Если по школьной схеме, то нет ничего проще прямо начать с какого-нибудь «Медного всадника», через «Пиковую даму» и далее к повестям Гоголя. Но мне кажется, что Петербург такой разнообразный город, такой сладкий кошмар. Петр ведь был москвич, я думаю, что это такая мечта москвича об Амстердаме, превратившаяся из болот. Она провоцирует разные виды, которые называются по-латыни, кажется, «дементия меланхолика». Вот это такое меланхолическое безумие, которое бродило вроде бы по всей Европе, но прочно обосновалось в Петербурге и в петербургской литературе, но оно на самом деле имеет разновидности, и просто так генеалогию не построишь. Бедный Евгений, например, в «Медном всаднике» или Герман в «Пиковой даме» не настоящие безумцы, мы их не видим действующими безумцами. У них, мне кажется, перегорают предохранители в момент, когда жизнь становится невыносима и рушится мечта. И тот, и другой до момента, пока случается это короткое замыкание, ведут себя как обыкновенные люди, а Герман как даже и вполне расчетливый и мелкий человек. Пушкин, я думаю, как раз Германа безумием наказывает, причем смешным безумием, он сидит и бормочет: «тройка, семерка, туз... тройка, семерка, туз...». А вот бедного Евгения в «Медном всаднике» он скорее вознаграждает безумием, спасает. В «Записках сумасшедшего», самом знаменитом из безумных текстов Петербурга, дело обстоит по-другому, там бедный Поприщин живет и действует, и описан как персонаж, в котором развивается безумие, и оно имеет как будто бы другое происхождение. Для меня это самая трудная, что ли, загадка, я не знаю, где там кончается литературная игра в духе Гофмана, и где начинается какое-то такое настоящее несчастье. Мне кажется, что начиналась эта повесть как некоторая игра. Кстати, повесть «Записки сумасшедшего» записана на листе, который озаглавлен «Об Александре Пушкине». Он хотел начать статью об Александре Пушкине, а начал писать «Записки сумасшедшего».

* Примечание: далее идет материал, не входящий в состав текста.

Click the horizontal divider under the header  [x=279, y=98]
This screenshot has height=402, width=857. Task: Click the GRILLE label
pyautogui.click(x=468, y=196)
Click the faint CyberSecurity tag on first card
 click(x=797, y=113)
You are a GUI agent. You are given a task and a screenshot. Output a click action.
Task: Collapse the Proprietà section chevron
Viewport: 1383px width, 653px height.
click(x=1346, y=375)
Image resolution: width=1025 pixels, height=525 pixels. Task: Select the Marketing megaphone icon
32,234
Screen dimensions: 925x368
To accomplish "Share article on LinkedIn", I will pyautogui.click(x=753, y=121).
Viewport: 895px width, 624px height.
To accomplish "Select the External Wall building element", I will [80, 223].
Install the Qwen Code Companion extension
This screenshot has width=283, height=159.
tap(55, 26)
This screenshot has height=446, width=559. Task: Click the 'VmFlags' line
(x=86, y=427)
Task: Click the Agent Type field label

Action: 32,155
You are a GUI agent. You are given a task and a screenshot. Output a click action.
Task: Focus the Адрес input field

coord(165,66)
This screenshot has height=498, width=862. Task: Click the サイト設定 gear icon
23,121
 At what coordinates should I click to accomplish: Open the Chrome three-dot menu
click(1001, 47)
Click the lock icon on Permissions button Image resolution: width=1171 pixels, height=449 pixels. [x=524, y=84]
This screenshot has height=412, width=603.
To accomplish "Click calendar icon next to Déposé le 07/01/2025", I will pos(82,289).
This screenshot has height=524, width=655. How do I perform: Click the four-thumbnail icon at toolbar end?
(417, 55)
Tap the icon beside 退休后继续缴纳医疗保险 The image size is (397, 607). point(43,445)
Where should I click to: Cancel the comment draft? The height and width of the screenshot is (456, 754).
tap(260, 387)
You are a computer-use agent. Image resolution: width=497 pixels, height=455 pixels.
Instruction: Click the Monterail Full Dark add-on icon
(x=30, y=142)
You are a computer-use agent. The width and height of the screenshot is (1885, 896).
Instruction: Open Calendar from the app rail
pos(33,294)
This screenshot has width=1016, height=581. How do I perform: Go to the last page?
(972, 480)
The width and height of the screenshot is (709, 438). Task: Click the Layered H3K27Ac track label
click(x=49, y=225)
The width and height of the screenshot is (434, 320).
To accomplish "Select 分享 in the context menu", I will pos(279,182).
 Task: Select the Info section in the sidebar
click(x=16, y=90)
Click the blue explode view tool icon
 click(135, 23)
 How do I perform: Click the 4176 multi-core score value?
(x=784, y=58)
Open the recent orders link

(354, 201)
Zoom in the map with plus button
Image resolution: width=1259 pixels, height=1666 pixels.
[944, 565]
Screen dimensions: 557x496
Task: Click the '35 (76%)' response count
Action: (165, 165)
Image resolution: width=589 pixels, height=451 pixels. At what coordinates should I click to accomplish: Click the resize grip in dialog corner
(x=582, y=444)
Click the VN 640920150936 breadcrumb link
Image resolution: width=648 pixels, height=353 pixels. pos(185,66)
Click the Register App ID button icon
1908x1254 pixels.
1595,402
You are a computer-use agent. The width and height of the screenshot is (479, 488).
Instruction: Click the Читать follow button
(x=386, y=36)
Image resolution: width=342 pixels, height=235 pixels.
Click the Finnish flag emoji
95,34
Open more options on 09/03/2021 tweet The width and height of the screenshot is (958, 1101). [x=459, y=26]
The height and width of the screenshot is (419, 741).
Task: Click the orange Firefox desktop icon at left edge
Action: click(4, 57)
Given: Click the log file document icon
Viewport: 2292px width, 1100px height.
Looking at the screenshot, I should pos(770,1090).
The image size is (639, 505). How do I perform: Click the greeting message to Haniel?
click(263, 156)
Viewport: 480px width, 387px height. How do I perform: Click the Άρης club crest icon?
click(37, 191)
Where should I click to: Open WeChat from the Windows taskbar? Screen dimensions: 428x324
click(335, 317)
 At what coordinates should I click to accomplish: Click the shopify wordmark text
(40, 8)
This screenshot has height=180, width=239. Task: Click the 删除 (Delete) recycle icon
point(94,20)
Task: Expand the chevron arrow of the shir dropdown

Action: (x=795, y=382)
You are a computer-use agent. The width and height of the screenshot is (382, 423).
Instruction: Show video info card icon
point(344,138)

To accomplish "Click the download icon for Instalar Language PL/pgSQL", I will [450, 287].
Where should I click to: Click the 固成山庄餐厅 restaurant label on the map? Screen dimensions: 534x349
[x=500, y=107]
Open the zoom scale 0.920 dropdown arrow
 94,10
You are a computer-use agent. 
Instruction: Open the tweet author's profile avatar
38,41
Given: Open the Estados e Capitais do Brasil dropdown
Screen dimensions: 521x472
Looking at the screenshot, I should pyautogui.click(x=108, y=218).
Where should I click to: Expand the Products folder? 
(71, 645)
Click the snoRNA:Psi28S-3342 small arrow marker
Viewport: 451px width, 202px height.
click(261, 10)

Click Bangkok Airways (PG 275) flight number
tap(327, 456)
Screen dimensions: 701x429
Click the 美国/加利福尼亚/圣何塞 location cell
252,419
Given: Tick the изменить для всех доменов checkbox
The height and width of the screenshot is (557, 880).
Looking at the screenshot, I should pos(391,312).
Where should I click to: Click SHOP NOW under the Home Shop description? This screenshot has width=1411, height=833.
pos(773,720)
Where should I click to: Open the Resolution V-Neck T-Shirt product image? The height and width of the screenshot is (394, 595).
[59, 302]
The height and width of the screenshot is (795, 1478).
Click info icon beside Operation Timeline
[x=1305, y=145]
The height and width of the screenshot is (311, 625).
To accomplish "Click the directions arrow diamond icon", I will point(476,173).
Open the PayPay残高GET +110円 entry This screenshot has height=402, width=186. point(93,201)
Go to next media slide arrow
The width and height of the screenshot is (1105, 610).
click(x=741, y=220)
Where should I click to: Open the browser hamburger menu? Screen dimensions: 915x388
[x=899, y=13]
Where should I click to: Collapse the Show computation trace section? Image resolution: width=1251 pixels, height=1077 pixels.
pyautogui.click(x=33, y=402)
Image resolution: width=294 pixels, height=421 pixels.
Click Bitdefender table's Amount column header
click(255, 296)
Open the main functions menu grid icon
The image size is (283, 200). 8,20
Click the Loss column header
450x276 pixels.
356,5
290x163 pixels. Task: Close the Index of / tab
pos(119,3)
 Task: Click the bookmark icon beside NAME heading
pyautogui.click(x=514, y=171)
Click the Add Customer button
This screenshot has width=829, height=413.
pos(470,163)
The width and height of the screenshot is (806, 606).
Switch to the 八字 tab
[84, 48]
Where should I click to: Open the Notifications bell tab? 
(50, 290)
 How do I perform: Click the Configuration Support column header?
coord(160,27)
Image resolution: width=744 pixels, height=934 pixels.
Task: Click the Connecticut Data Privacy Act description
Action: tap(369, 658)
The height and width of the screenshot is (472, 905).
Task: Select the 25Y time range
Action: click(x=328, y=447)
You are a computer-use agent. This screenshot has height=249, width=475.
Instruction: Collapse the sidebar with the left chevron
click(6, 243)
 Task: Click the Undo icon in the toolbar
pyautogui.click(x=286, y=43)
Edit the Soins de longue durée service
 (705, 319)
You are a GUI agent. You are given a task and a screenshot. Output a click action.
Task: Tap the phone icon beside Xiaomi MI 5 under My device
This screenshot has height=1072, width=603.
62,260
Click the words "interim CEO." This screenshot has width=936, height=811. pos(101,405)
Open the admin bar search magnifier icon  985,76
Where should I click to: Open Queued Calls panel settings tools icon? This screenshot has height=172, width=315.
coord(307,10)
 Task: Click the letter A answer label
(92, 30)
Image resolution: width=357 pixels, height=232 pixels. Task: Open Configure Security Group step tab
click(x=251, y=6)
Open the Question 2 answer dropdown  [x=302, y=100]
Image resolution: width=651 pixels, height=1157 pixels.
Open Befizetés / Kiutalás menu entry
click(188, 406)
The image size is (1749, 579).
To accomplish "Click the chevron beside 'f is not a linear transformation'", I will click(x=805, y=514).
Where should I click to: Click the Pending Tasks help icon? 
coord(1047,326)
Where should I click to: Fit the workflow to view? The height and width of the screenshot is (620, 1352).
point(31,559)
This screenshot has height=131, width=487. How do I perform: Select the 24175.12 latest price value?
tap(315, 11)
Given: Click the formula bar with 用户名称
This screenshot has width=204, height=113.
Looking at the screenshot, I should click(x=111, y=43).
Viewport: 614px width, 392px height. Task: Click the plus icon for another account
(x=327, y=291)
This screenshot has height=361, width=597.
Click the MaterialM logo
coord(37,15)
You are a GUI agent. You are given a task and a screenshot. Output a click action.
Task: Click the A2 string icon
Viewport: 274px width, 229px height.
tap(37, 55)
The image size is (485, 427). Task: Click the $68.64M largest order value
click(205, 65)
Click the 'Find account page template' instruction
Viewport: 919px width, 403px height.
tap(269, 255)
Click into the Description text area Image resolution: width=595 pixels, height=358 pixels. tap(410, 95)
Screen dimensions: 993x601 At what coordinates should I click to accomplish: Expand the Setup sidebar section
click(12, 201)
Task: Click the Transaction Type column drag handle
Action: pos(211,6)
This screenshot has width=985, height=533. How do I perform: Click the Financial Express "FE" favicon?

Я понял тайну петербургского безумия и меланхолической красоты. Всюду, куда ни бросите взгляд, кого-нибудь убили, я уж не говорю о том, что вся земля, если верить легенде, пропитана плотью и костями строителей

Однажды для какой-то телепередачи мне посчастливилось забраться на крышу Мраморного дворца, это оказалась очень высокая точка, там есть такая еще башенка и часы, которые не действуют, с этой точки виден весь петербургский так называемый центр. Я вдруг увидел очень странную вещь: вот Петропавловская крепость, в ней и умерло от разных унижений, и были убиты довольно большое количество людей. Потом немножко поворачиваешься вправо, к востоку, видишь дом, это смешно, что так рядом, видишь дом политкаторжан, где в советское время были убиты все его жители, в том числе и бывшие узники Петропавловской крепости. Потом вы поворачиваетесь еще немножко вправо и видите большой дом — это резиденция госбезопасности на Литейном, просто такая гигантская фабрика смерти, такой пляс на крови, где уже просто стены пропитаны смертью, ужасом и преступлениями. Потом вы немножко еще поворачиваетесь вправо, идя по кругу, и видите Михайловский замок, где заговорщики убили Павла Первого. Потом вы делаете почти полный поворот, и перед вами Спас-на-Крови, Собор Воскресения, воздвигнутый на месте, где убит Александр Второй. Я тогда понял эту тайну петербургского, если угодно, безумия и меланхолической красоты. Всюду, куда ни бросите взгляд, кого-нибудь убили, я уж не говорю о том, что вся земля, если верить легенде, пропитана плотью и костями строителей. Он источает насильственную смерть, идут лучи этой насильственной смерти, а вместе с тем это необыкновенно красиво.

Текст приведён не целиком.